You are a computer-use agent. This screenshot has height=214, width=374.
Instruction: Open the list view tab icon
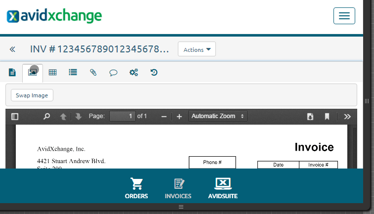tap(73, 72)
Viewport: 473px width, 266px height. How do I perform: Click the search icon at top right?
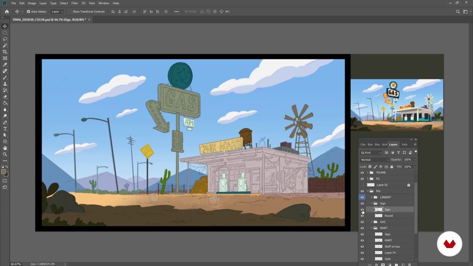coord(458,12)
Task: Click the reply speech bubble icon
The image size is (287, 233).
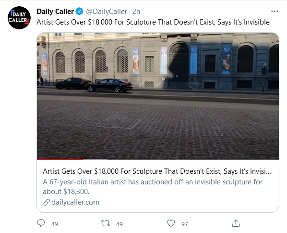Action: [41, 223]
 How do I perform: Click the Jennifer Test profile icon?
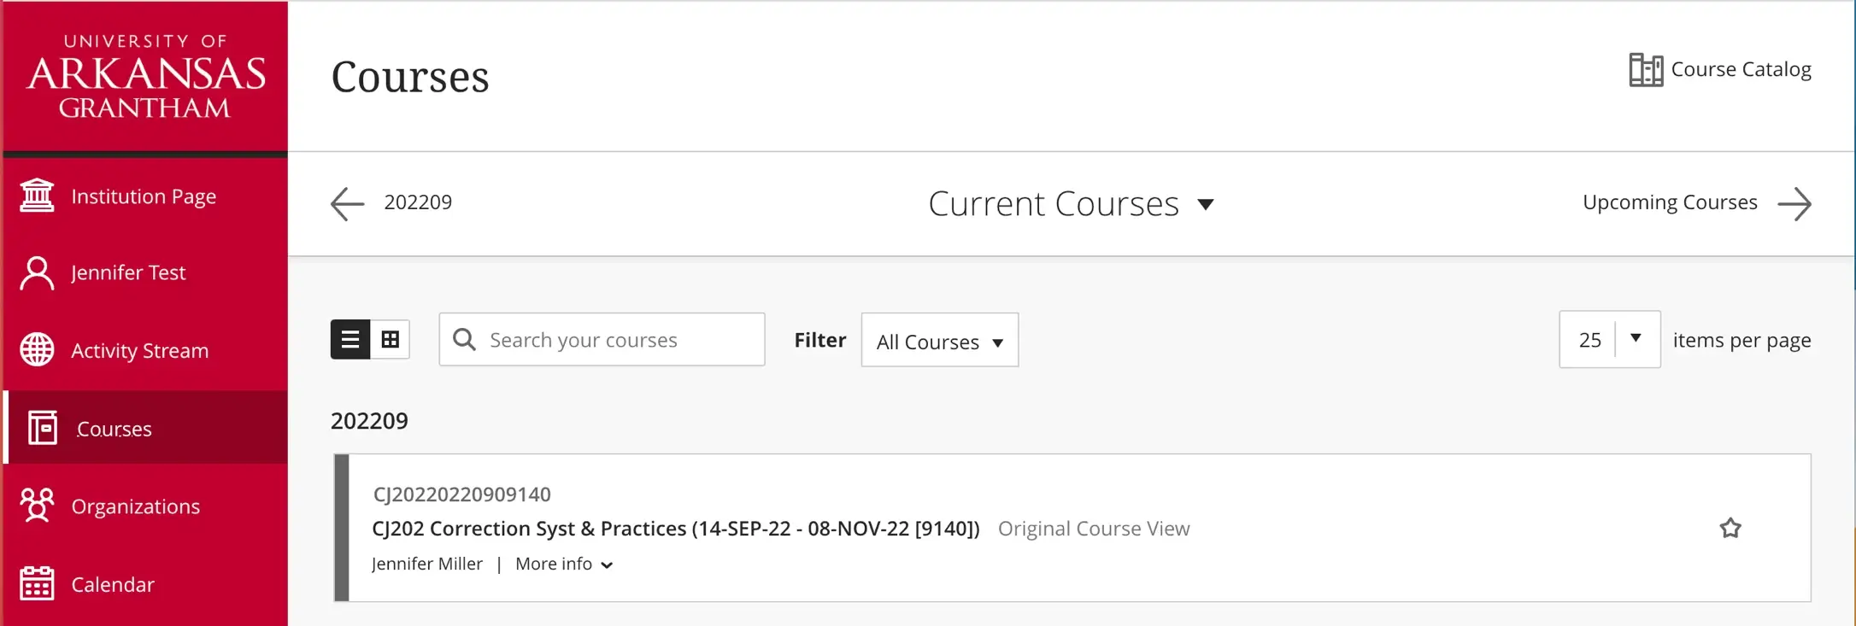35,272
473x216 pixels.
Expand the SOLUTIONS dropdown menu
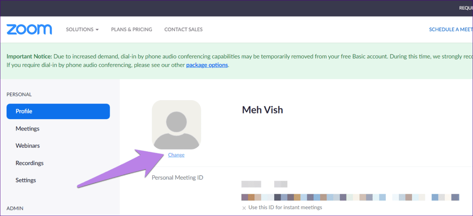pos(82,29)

==

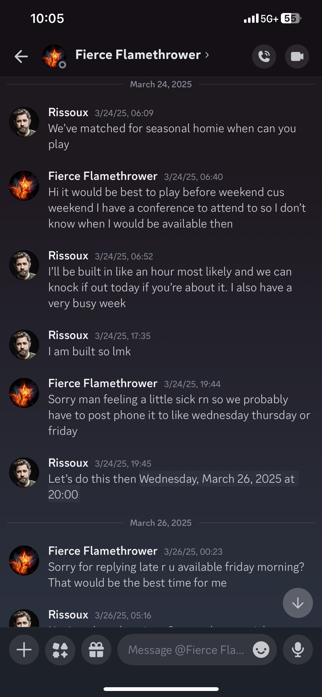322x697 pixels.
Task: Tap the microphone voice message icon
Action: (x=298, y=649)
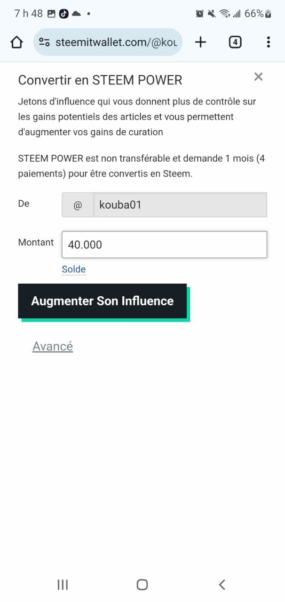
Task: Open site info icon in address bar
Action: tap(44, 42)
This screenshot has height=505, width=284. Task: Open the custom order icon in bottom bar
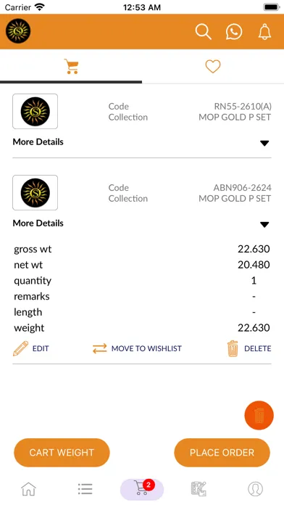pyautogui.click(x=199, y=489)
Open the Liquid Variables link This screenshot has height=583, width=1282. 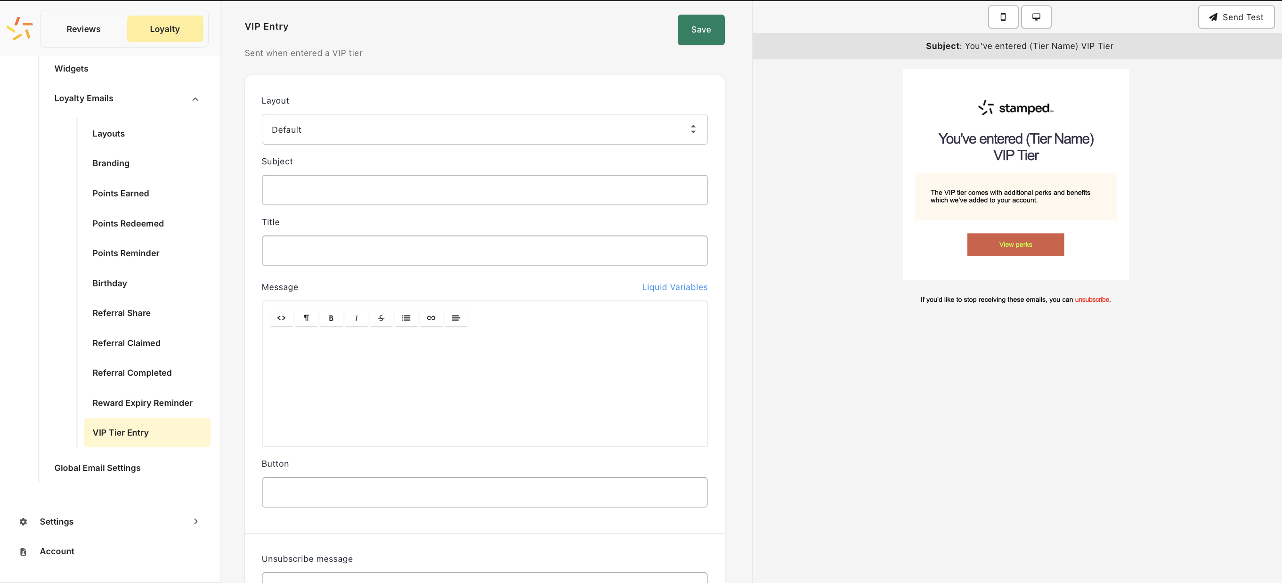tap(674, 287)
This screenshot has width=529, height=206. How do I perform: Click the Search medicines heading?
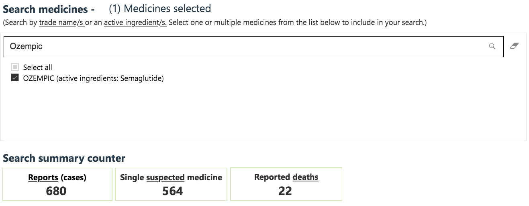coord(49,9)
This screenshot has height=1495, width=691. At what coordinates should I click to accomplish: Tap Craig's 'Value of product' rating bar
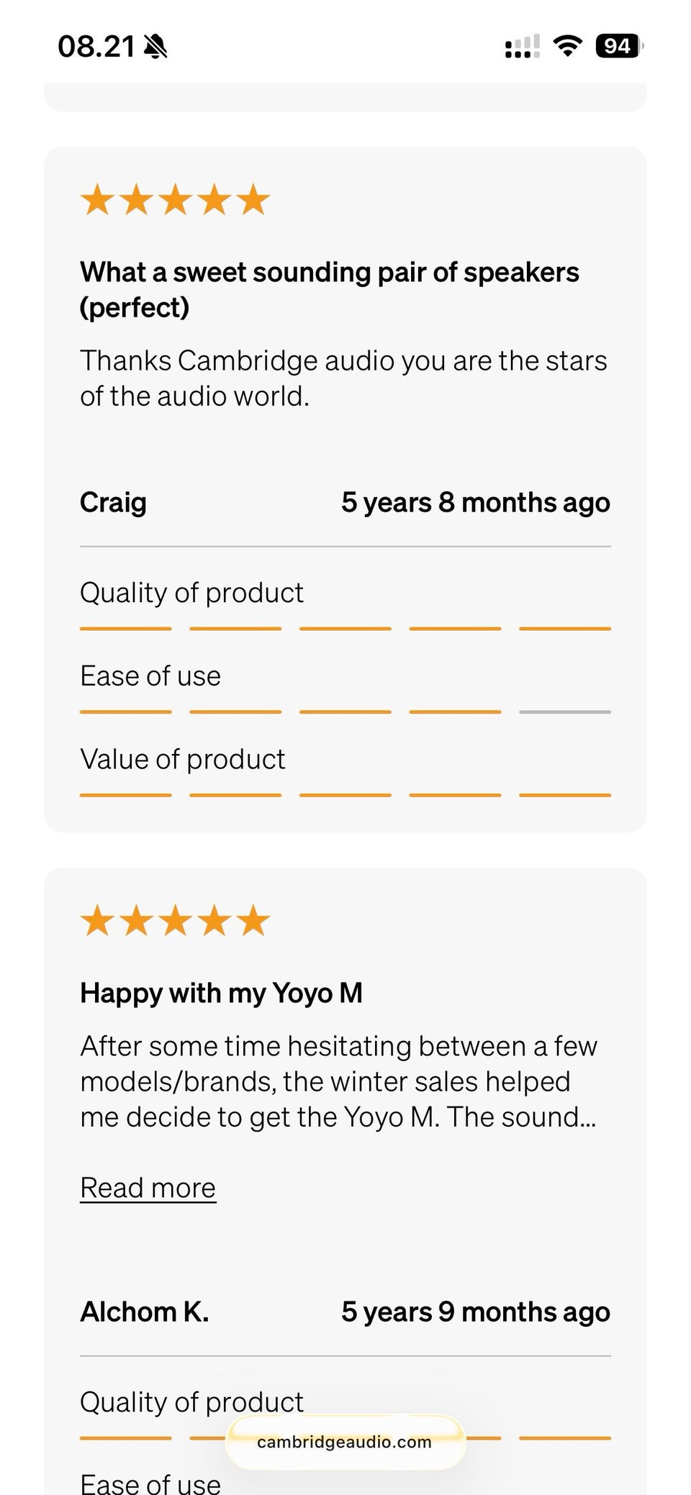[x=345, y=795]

---

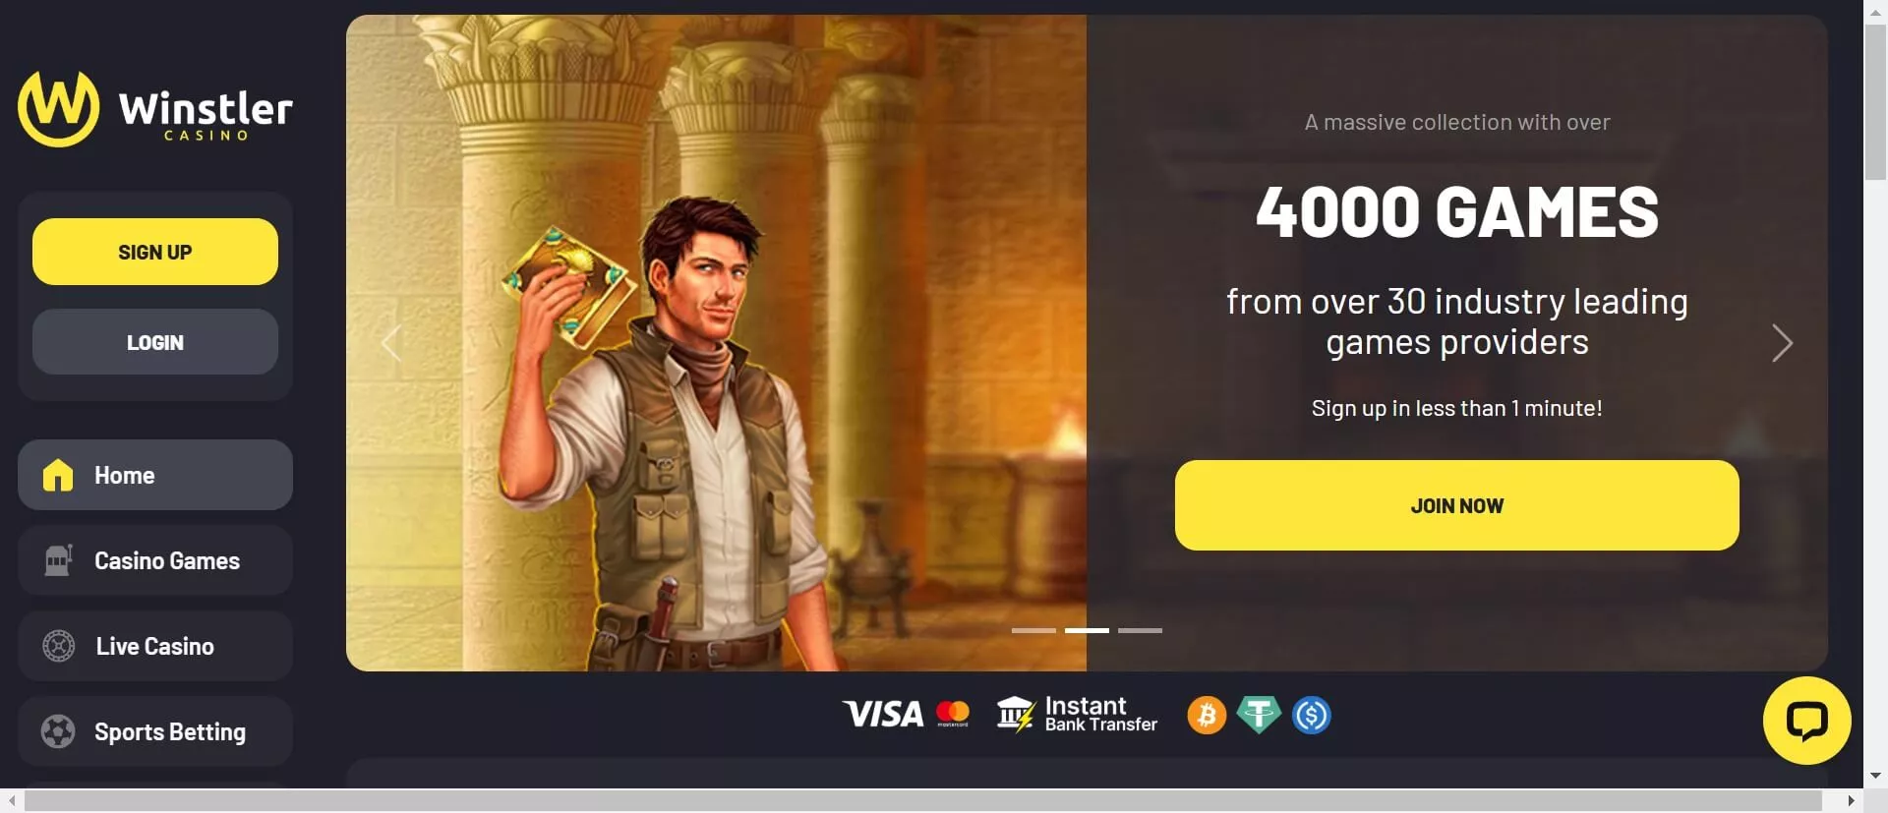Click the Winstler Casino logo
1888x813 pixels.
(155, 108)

Exercise aim
Look above and copy only the lines from the one holding "You are a computer-use" to the one holding "Task: Click the reply speech bubble icon", both included, exactly, minus the pictures.

Written answer
You are a computer-use agent. This screenshot has height=214, width=374.
Instruction: Open the list view tab icon
tap(73, 72)
Viewport: 473px width, 266px height. How do I perform: Click the search icon at top right?
coord(458,12)
Task: Click the reply speech bubble icon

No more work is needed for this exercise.